A muscat grape and cinnamon caipirinha from Decimo by Zoe Burgess
Similarly, says Burgess, ‘we [at the Standard Hotel] have started testing out the caipirinha, as it’s like a marg: fruity, intense, full-bodied, and lime-based.’ She explains it’s the appeal of ‘familiarity’ splashed with a little exoticism. ‘From day one, the two variants I created for the Decimo menu went up into the top five selling drinks, and it’s stayed there since,’ she says. She is also ‘interested to see how the paloma evolves this year, and whether it stays close to the margarita or takes the lead.’

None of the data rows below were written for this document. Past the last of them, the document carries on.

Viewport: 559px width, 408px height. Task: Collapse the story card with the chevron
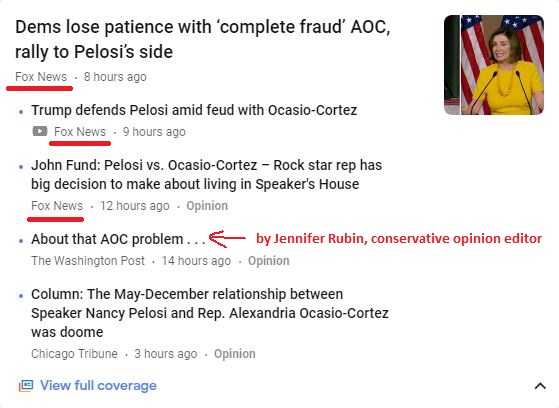[540, 386]
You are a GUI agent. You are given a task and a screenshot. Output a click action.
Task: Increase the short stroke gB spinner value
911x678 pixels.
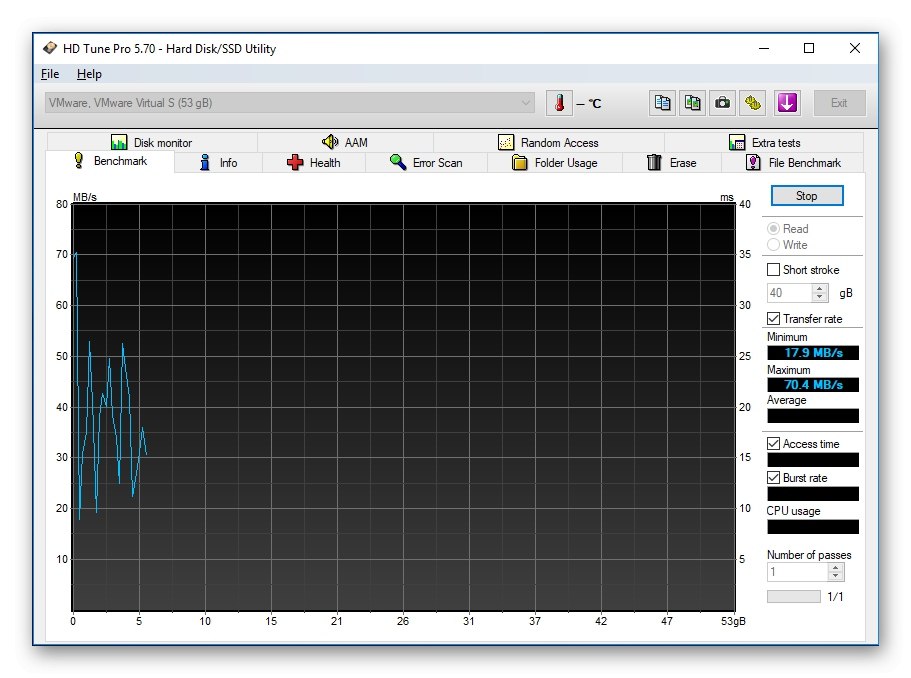821,289
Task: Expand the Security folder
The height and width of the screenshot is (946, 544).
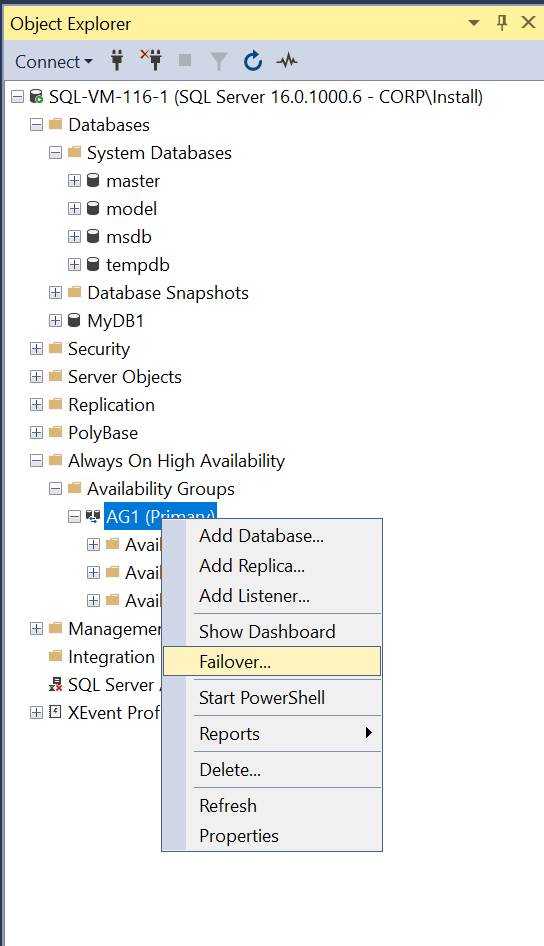Action: click(x=37, y=349)
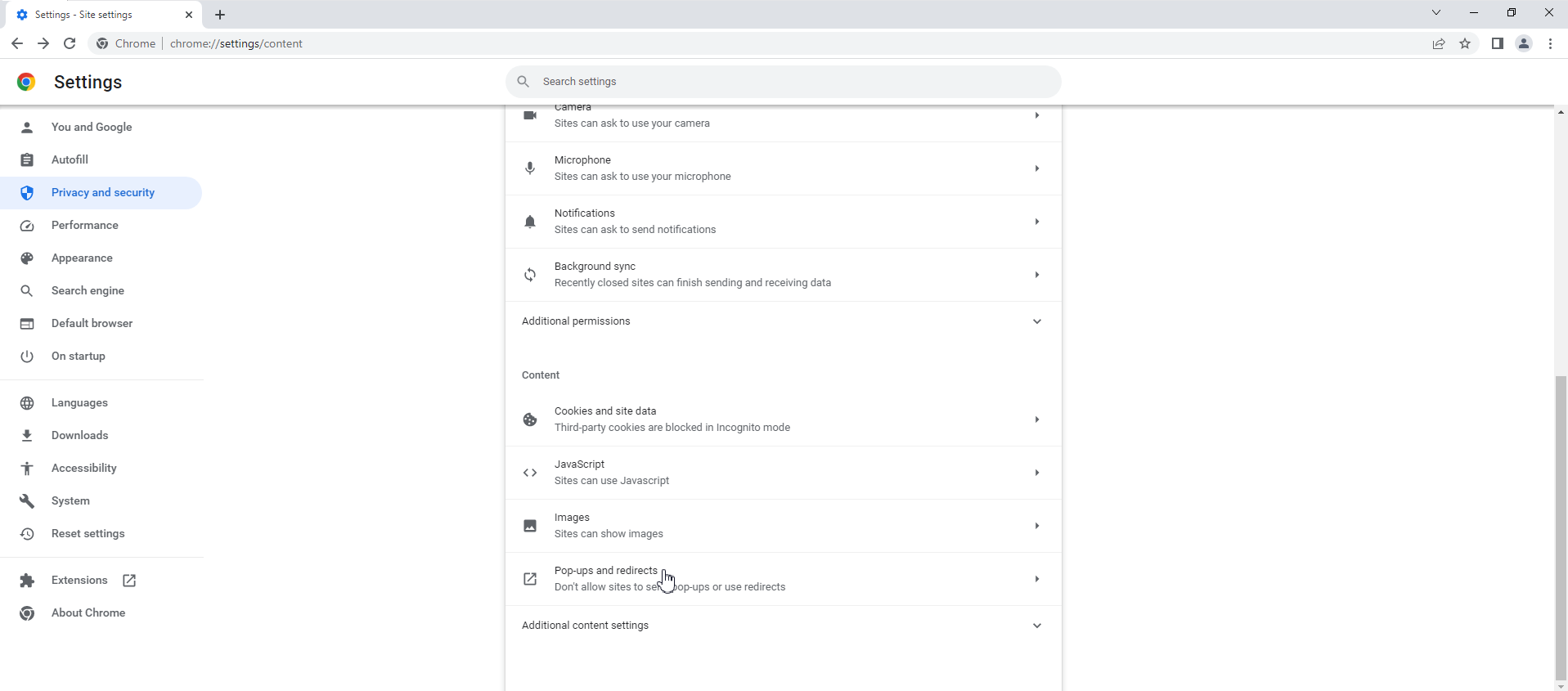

And another unlikely drink they feel will be impacted by the margarita drinker’s palate is the martini. Specifically, the tequila martini. ‘The best bartenders have been toying with these for a decade,’ says Zielinski, ‘though it’s no easy feat, as the cocktail combines punchy ingredients that need some taming to palatable. Very few get it right.’
His go-to pick is Amaro Bar’s Dec’s Martini, which he views as a drink that bridges a traditional and newfangled martini. ‘They haven’t reinvented the wheel with bespoke ingredients,’ he says, ‘but instead blended Boatyard Double Gin with mezcal and Cocchi Americano, finished with lemon oil.’
‘I think the agave martini does have legs for a certain type of agave lover,’ agrees Burgess, ‘the kind who is interested in tasting more of the agave’s flavour: ultimately a margarita hides a lot of its spirit.’ Likewise, she thinks it’s a hard drink to nail. ‘They’re not easy to balance. Bar teams have to figure that out before guests will connect with them,’ she says, ‘but I think mezcal martinis will happen more and more.’
Whatever the sole fate of the tequila martini, it speaks of a larger trend: category blurring. ‘Ultimately, despite how creative bartenders are, the top five best-selling drinks have remained the same across the past six years,’ says Burgess. ‘The heart of things stick.’
Paul Lougrat from A Bar With Shapes For A Name agrees. ‘The trend really is the merging of styles into one offering,’ he says, ‘different styles of hospitality are merging, i.e. pubs are serving proper cocktails, cocktail bars are serving draft beer. And ingredients are travelling across categories, matcha, for example, is no longer only part of the coffee world. So classic cocktails are more relevant than ever but with twists that bring originality, a spritz doesn’t have to be made with Aperol anymore.’ And, perhaps, a martini can be made with an agave spirit.
So what is the drink of the summer? Bartenders are floating a portfolio of powerful punches that largely hark back to the bright, citrus-led taste of the marg. If it is nearing its death knell, though, it seems likely that the ghost of its taste will certainly be hanging around for a while still, whether in a paloma, caipirinha, or twisted martini.